Косматый отвернулся.
— Ты спас меня от Меламповой отравы. Враг, ты служил мне щитом…
Чайка кричала над головами.
— Ты берег меня на сладкое, да? Нуждался во мне?!
— Да, — сдался Косматый.
— Зачем?
— Я проиграл. Я устал. Я больше не могу.
— Давишь на жалость?
— Какая, в Тартар, жалость? Кто убьет меня, если не ты?
— Конечно, я убью тебя. И не надейся.
— Болван! — взорвался Косматый. — Чурбан безмозглый! Я берег тебя, как самоубийца — нож! Ты что, оглох? Я проиграл! Я…
— Ты выиграл. Погляди вокруг — я, Персей, возвожу тебе храмы. Заключаю мир, совершаю возлияния. Прошлое обезумело. Чего тебе еще надо для победы?
— Храмы? Снеси их до основания — я и пальцем не пошевелю! Да, прошлое изменилось. Но я, я-то остался прежним! Мне нужно на Олимп, брат мой, враг мой — и я никогда не взойду на Олимп! Убей меня, и я избавлюсь от страданий…
— Ты уже бог?
— Тебя это остановит?
— Нет.
Кривое лезвие отразило свет луны.
— Не здесь, — попросил Косматый. — В болотах Лерны.
— Ты хочешь убежать по дороге?
— Какой же ты все-таки твердолобый! Считай это моим последним желанием. И вот еще…
Он помолчал.
— Спасибо.
7
Ухабистая дорога осталась позади. С полпути они свернули в холмы. «Так короче», — бросил Косматый через плечо. Персей не возражал. Чем скорее они покончат с этим делом — тем лучше. Места, где Дионис вел своего убийцу, Персей знал. Вот сейчас тропа свернет влево, и откроется холм, чью макушку венчает древний алтарь Реи — груда замшелых камней. Пожалуй, холм — и тот забыл, когда здесь в последний раз приносились жертвы. Смутная громада проступила впереди. Персей напряг зрение. Он хорошо видел в темноте. Но сегодня ночь играла с Убийцей Горгоны в опасные игры. Мгла от земли до неба едва заметно светилась, словно море после заката. Скрадывала расстояния; смазывала контуры. Взгляд увязал в этой подлой, лживой мгле, как клинок в груде войлока.
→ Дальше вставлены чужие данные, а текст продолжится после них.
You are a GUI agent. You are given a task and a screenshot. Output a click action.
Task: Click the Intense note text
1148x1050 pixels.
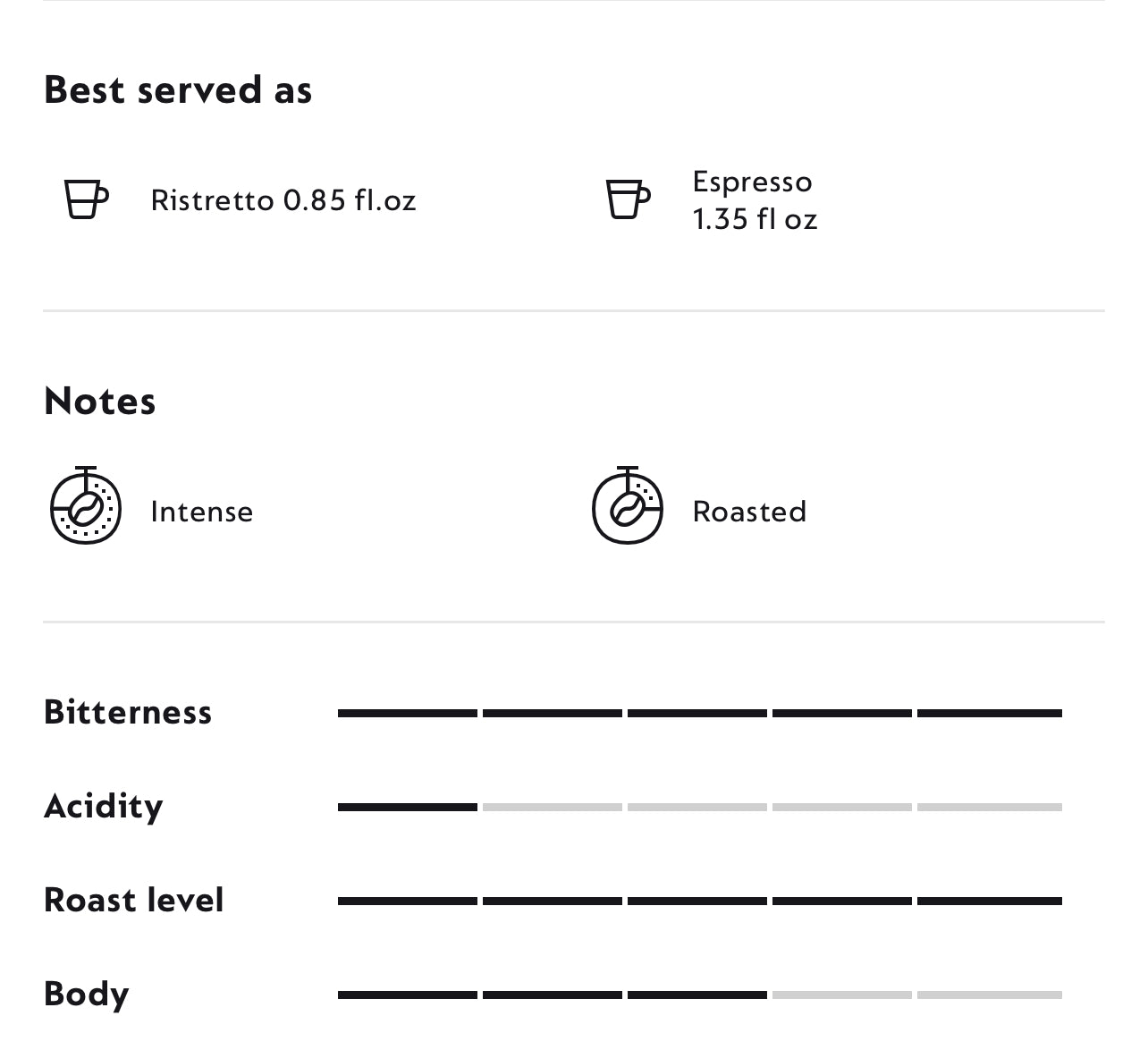coord(202,512)
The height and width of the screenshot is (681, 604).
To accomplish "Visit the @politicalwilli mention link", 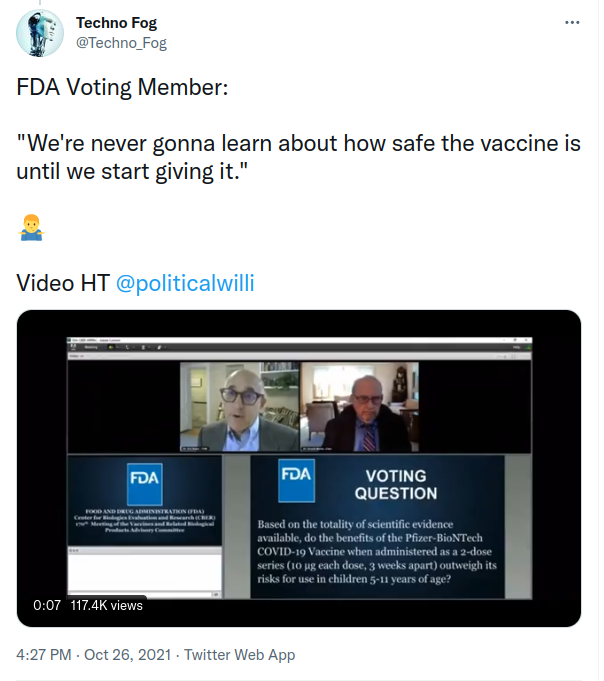I will (x=186, y=283).
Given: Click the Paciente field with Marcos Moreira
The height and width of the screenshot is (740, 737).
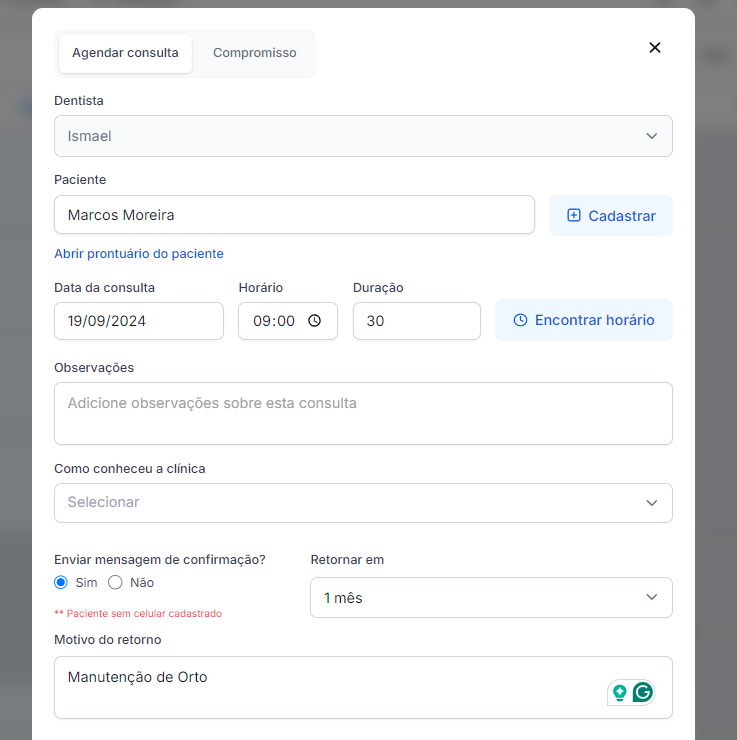Looking at the screenshot, I should click(x=294, y=215).
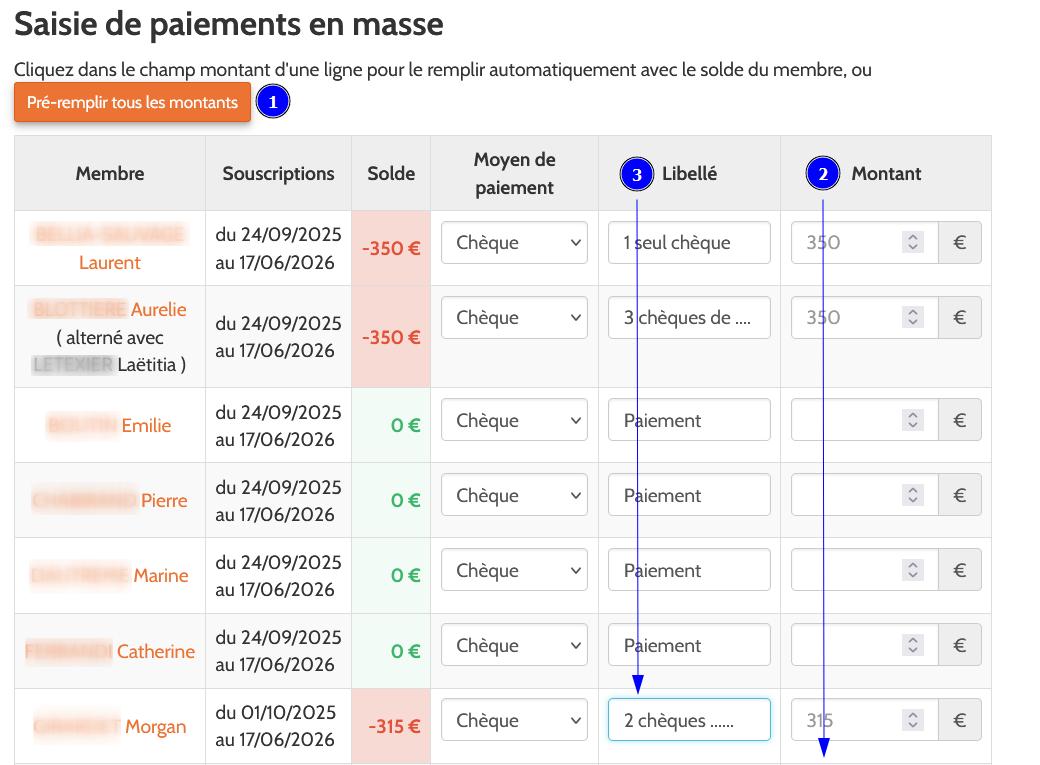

— …моя мать. Дура! Представляешь, она потребовала от отца, чтоб он любил ее, как любит Геру. В облике Громовержца… А ведь уже была беременна мной! Хорошо, у отца хватило ума отказаться. И про бедро — это враки. Никуда Зевс меня не зашивал. Все было иначе… Твоя мать тоже дура? Мне кажется, отцу нравятся такие…
— Замолчи. Иначе мы не дойдем до Лерны.
На вершине, с трудом угадывавшейся во мраке, вспыхнул костер. Холм сделался ближе — рывком, как прыгнувшая жаба. Над алтарем склонились неясные фигуры, с жертвенника к небесам струился дым. Бледные пряди плели узор, складываясь в лицо — Рея, дочь Неба и Земли, сестра-супруга Времени; хранительница тайн, мать полей и морей, молнии и домашнего очага, цветения и увядания, рождения и смерти[108]; чрево, выносившее Старших Олимпийцев…
…чьи глаза следят за тобой, где б ты ни был.
Струйки дыма свились по-другому. Лик изменился, исполнившись жуткой, убийственной прелести. Локоны, обрамлявшие его, вились кублом милосских гадюк. Медуза Горгона, Грозная Владычица, дочь Форка и Кето, хозяев бури и пучины, сестра шестиглавой Сциллы, тетка одноглазого исполина Полифема; внучка Геи-Земли, племянница Реи, Матери Богов…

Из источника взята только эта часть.